WHAT IS REQUIRED
Copy the full biography of Manlio De Domenico, word for word, before the data below.

DOCUMENT SECTION
* * *

- Born: Manlio De Domenico 1984 (age 41–42) Italy
- Citizenship: Italian
- Education: University of Catania (Ph.D)
- Scientific career
- Fields: network science, multilayer networks, complex adaptive systems
- Workplaces: University of Padua Fondazione Bruno Kessler University of Rovira i Virgili MPIPKS University of Birmingham Scuola superiore di Catania

= Manlio De Domenico =

Italian physicist

Manlio De Domenico is an Italian physicist and complex systems scientist, currently Professor of Physics at the University of Padua and previously at the Fondazione Bruno Kessler in Trento (Italy). In 2014 he has co-founded the Mediterranean School of Complex Networks, and in 2019 he has contributed to found the Italian Chapter of the Complex Systems Society, for which he served as first President.

The focus of his research is on complex adaptive systems and big data analysis, where he is best known for his theoretical and computational work in network science, statistical physics and nonlinear dynamics of multilayer systems.

==Early life and education==

He was born in Messina in 1984. He got his Ph.D. in nuclear and astroparticle physics from the University of Catania and the Scuola Superiore di Catania in 2012, proposing a data-driven model for the propagation of Ultra-High Energy Cosmic Rays (UHECR) in a magnetized Universe and a multiscale approach to analyze their anisotropic distribution at Earth, with visiting scholarships at the Institute for Nuclear Theory of the University of Washington and the Institut de physique nucléaire d'Orsay.

* * *

[Stored data]
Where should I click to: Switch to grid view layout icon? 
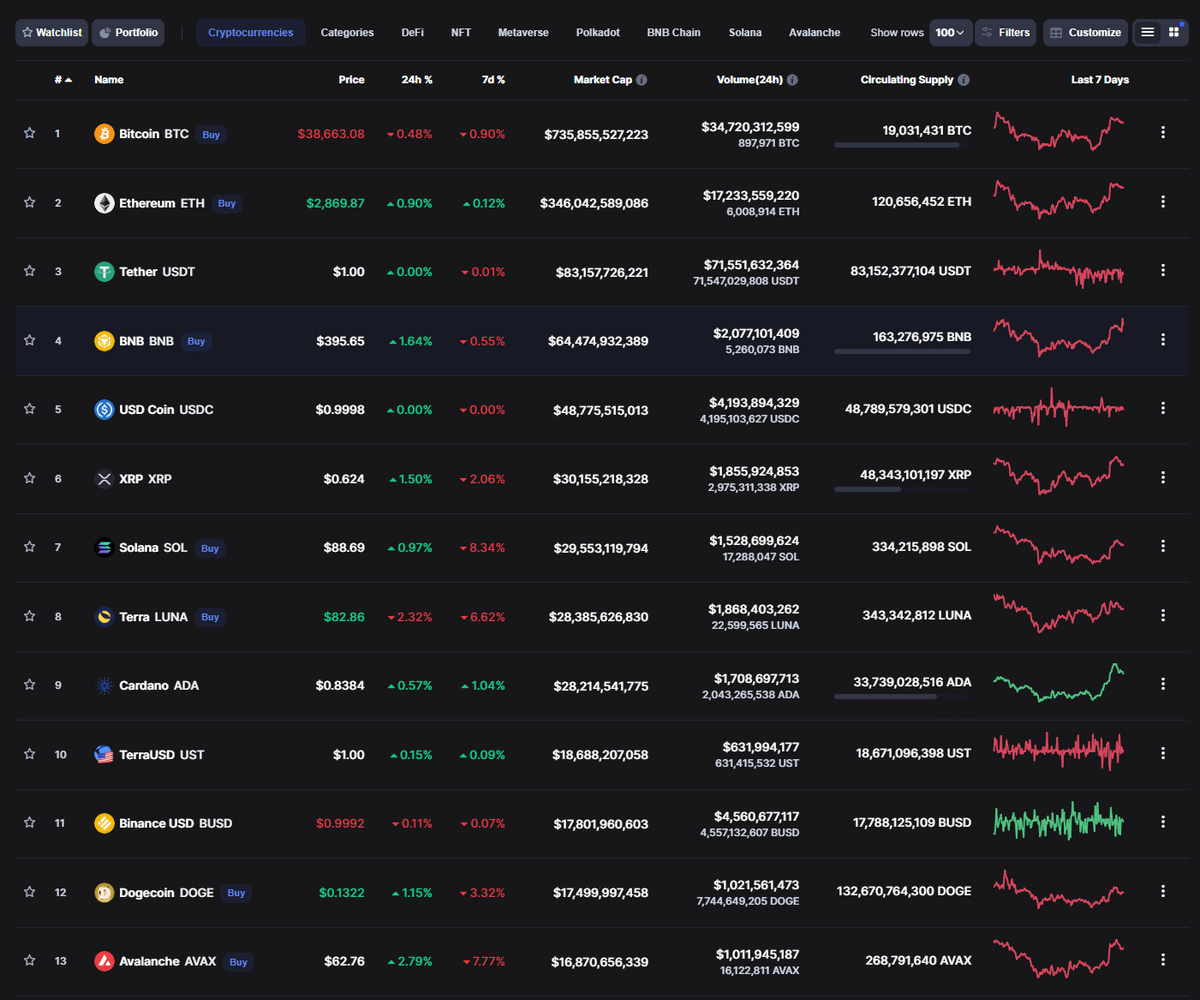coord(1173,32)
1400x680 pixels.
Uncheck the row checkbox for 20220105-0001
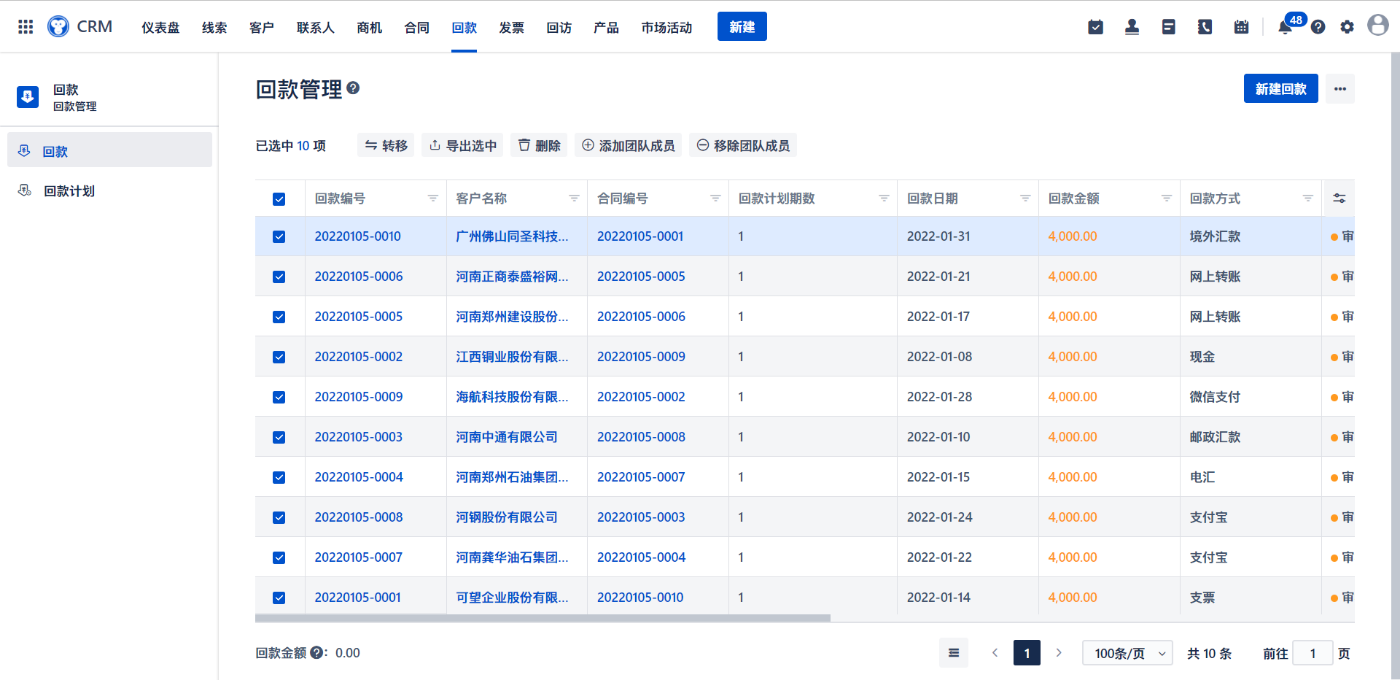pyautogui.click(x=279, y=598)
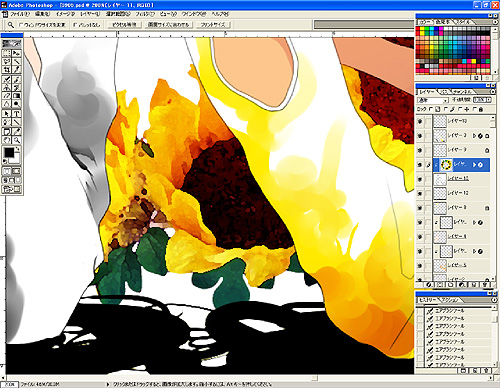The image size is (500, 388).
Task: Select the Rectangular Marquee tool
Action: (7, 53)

* * *

TASK RESPONSE
- Born: Manlio De Domenico 1984 (age 41–42) Italy
- Citizenship: Italian
- Education: University of Catania (Ph.D)
- Scientific career
- Fields: network science, multilayer networks, complex adaptive systems
- Workplaces: University of Padua Fondazione Bruno Kessler University of Rovira i Virgili MPIPKS University of Birmingham Scuola superiore di Catania

= Manlio De Domenico =

Italian physicist

Manlio De Domenico is an Italian physicist and complex systems scientist, currently Professor of Physics at the University of Padua and previously at the Fondazione Bruno Kessler in Trento (Italy). In 2014 he has co-founded the Mediterranean School of Complex Networks, and in 2019 he has contributed to found the Italian Chapter of the Complex Systems Society, for which he served as first President.

The focus of his research is on complex adaptive systems and big data analysis, where he is best known for his theoretical and computational work in network science, statistical physics and nonlinear dynamics of multilayer systems.

==Early life and education==

He was born in Messina in 1984. He got his Ph.D. in nuclear and astroparticle physics from the University of Catania and the Scuola Superiore di Catania in 2012, proposing a data-driven model for the propagation of Ultra-High Energy Cosmic Rays (UHECR) in a magnetized Universe and a multiscale approach to analyze their anisotropic distribution at Earth, with visiting scholarships at the Institute for Nuclear Theory of the University of Washington and the Institut de physique nucléaire d'Orsay.